__SHORT PROBLEM__. Rewrite the part that opens with the line containing "Click the red notification count badge" and closes with the line containing "click(x=188, y=385)", changing "Request Name" to "Request Title" and leaving everything else the same.

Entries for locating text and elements
------------

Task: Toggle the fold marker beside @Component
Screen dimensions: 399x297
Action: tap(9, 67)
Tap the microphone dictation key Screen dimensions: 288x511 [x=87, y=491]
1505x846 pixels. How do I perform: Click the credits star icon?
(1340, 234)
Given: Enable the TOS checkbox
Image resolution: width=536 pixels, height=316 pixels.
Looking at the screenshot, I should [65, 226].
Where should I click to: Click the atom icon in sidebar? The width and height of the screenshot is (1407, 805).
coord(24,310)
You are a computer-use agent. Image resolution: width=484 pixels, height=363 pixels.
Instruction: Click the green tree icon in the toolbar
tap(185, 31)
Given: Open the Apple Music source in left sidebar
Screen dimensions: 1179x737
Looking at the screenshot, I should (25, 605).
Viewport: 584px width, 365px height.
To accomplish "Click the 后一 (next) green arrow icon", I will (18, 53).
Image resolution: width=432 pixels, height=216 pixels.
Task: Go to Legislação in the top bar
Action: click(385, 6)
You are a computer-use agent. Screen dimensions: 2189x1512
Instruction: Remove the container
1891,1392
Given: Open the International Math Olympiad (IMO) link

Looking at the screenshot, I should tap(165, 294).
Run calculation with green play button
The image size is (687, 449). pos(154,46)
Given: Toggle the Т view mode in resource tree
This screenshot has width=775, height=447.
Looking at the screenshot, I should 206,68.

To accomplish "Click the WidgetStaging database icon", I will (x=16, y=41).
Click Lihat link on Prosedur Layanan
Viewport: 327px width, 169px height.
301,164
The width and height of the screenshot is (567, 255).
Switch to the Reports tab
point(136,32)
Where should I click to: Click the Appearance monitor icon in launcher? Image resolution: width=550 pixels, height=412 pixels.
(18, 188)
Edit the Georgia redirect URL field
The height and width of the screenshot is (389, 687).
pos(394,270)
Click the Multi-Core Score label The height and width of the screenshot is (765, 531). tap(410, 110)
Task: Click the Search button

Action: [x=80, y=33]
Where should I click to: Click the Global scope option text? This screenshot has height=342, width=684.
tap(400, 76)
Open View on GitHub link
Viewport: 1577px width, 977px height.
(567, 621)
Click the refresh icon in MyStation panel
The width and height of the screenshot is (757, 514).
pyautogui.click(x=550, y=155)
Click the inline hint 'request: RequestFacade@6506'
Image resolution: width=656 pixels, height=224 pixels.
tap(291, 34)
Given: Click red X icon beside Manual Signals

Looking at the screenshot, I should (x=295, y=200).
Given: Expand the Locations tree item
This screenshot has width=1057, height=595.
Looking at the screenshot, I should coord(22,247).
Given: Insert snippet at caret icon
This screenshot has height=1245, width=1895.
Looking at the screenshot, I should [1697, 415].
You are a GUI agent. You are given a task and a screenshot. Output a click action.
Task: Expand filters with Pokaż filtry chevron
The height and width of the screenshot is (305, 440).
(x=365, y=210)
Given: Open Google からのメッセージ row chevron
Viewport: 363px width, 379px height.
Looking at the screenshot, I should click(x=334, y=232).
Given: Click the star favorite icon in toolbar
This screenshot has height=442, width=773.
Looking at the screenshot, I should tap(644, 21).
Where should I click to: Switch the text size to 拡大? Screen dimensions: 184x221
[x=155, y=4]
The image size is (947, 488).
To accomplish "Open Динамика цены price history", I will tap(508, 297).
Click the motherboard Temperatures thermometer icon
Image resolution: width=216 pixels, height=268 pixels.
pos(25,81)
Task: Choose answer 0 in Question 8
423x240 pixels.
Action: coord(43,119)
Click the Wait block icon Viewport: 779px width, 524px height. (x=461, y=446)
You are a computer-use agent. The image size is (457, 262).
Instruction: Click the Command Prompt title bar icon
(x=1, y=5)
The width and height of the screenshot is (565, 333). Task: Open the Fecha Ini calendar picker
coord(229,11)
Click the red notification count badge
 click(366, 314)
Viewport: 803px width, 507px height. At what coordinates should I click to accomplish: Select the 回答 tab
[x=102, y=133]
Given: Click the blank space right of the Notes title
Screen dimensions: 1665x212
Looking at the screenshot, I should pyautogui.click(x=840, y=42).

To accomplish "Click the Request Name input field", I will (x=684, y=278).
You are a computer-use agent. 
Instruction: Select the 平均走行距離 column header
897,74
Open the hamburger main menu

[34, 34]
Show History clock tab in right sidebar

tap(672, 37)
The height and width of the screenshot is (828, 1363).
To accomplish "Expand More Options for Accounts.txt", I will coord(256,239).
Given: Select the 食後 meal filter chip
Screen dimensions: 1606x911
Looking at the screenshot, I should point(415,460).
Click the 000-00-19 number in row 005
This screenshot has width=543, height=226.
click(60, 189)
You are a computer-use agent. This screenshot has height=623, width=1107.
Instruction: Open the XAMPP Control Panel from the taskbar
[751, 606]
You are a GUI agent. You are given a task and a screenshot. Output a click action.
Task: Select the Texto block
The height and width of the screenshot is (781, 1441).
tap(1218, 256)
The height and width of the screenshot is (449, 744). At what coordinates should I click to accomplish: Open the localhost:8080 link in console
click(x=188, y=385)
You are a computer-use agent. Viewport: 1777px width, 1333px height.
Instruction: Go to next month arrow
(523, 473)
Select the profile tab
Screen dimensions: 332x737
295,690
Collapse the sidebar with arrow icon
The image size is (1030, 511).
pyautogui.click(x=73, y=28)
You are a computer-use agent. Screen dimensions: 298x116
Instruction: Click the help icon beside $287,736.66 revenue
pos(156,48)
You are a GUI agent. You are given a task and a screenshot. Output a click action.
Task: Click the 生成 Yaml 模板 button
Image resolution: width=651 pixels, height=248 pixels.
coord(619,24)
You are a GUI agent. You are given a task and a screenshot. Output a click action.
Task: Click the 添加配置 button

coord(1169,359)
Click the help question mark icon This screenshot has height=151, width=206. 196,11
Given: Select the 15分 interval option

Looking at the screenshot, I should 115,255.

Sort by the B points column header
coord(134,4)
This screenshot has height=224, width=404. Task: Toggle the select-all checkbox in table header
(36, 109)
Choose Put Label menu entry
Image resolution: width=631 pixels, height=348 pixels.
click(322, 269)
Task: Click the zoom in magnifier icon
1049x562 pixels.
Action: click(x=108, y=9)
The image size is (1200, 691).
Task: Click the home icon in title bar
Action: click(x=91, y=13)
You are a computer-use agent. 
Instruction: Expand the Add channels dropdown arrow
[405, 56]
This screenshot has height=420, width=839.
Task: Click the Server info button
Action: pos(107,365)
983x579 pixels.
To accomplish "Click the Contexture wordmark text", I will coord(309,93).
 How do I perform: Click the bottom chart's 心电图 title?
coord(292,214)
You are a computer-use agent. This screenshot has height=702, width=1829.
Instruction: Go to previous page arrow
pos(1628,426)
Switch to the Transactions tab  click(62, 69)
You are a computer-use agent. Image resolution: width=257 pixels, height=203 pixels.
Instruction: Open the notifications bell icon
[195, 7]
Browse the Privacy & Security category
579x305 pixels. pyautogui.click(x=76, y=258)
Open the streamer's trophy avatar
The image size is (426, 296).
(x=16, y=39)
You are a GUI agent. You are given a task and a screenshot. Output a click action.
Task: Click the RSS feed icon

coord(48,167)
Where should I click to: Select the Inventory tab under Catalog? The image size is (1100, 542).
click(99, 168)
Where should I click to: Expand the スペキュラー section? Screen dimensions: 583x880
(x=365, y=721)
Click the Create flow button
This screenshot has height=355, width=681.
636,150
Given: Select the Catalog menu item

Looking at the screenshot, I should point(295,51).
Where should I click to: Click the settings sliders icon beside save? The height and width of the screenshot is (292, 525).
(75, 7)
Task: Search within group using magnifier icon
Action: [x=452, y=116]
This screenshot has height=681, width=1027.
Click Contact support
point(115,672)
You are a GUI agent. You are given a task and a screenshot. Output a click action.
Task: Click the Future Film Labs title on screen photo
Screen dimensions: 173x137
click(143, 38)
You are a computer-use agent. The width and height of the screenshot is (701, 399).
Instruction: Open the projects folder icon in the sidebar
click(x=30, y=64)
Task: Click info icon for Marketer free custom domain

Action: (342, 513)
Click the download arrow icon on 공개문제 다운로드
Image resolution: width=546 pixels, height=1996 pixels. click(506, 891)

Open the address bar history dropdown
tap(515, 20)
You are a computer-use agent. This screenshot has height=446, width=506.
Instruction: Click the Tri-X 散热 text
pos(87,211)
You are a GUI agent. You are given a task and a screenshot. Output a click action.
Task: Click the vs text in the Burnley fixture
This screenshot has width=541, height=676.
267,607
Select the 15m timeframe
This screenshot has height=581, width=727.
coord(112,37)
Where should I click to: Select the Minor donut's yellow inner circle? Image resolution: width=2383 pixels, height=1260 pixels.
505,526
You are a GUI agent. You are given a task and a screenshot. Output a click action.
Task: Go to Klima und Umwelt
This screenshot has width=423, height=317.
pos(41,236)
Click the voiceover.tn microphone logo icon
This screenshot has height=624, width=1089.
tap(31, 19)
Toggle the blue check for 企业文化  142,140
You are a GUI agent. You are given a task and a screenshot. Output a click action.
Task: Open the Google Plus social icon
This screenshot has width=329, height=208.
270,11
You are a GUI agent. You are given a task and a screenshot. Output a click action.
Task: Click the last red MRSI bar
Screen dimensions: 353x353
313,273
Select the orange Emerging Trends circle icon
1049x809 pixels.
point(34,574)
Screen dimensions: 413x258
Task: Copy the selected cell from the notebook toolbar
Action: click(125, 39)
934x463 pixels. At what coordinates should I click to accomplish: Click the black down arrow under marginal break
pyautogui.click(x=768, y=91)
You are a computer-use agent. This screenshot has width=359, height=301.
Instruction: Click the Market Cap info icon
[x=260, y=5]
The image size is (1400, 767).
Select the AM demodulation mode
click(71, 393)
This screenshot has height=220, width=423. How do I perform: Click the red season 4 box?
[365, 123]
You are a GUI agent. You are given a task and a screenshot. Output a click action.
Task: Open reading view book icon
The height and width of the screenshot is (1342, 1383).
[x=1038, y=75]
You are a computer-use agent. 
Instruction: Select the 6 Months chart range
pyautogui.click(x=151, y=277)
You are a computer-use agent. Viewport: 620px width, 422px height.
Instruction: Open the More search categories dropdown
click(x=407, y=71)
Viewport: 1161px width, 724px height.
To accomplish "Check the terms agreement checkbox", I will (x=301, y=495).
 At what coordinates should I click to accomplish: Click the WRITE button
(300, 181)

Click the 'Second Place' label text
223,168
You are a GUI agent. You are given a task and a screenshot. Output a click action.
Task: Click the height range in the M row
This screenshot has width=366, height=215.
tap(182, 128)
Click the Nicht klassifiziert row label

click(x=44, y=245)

------------

__RESULT FOR THIS TASK__.
Click the red notification count badge
 click(366, 314)
Viewport: 803px width, 507px height. At what coordinates should I click to accomplish: Select the 回答 tab
[x=102, y=133]
Given: Click the blank space right of the Notes title
Screen dimensions: 1665x212
Looking at the screenshot, I should pyautogui.click(x=840, y=42).

To accomplish "Click the Request Title input field", I will (x=684, y=278).
You are a computer-use agent. 
Instruction: Select the 平均走行距離 column header
897,74
Open the hamburger main menu

[34, 34]
Show History clock tab in right sidebar

tap(672, 37)
The height and width of the screenshot is (828, 1363).
To accomplish "Expand More Options for Accounts.txt", I will coord(256,239).
Given: Select the 食後 meal filter chip
Screen dimensions: 1606x911
Looking at the screenshot, I should point(415,460).
Click the 000-00-19 number in row 005
This screenshot has width=543, height=226.
click(60, 189)
You are a computer-use agent. This screenshot has height=623, width=1107.
Instruction: Open the XAMPP Control Panel from the taskbar
[751, 606]
You are a GUI agent. You are given a task and a screenshot. Output a click action.
Task: Select the Texto block
The height and width of the screenshot is (781, 1441).
tap(1218, 256)
The height and width of the screenshot is (449, 744). At what coordinates should I click to accomplish: Open the localhost:8080 link in console
click(x=188, y=385)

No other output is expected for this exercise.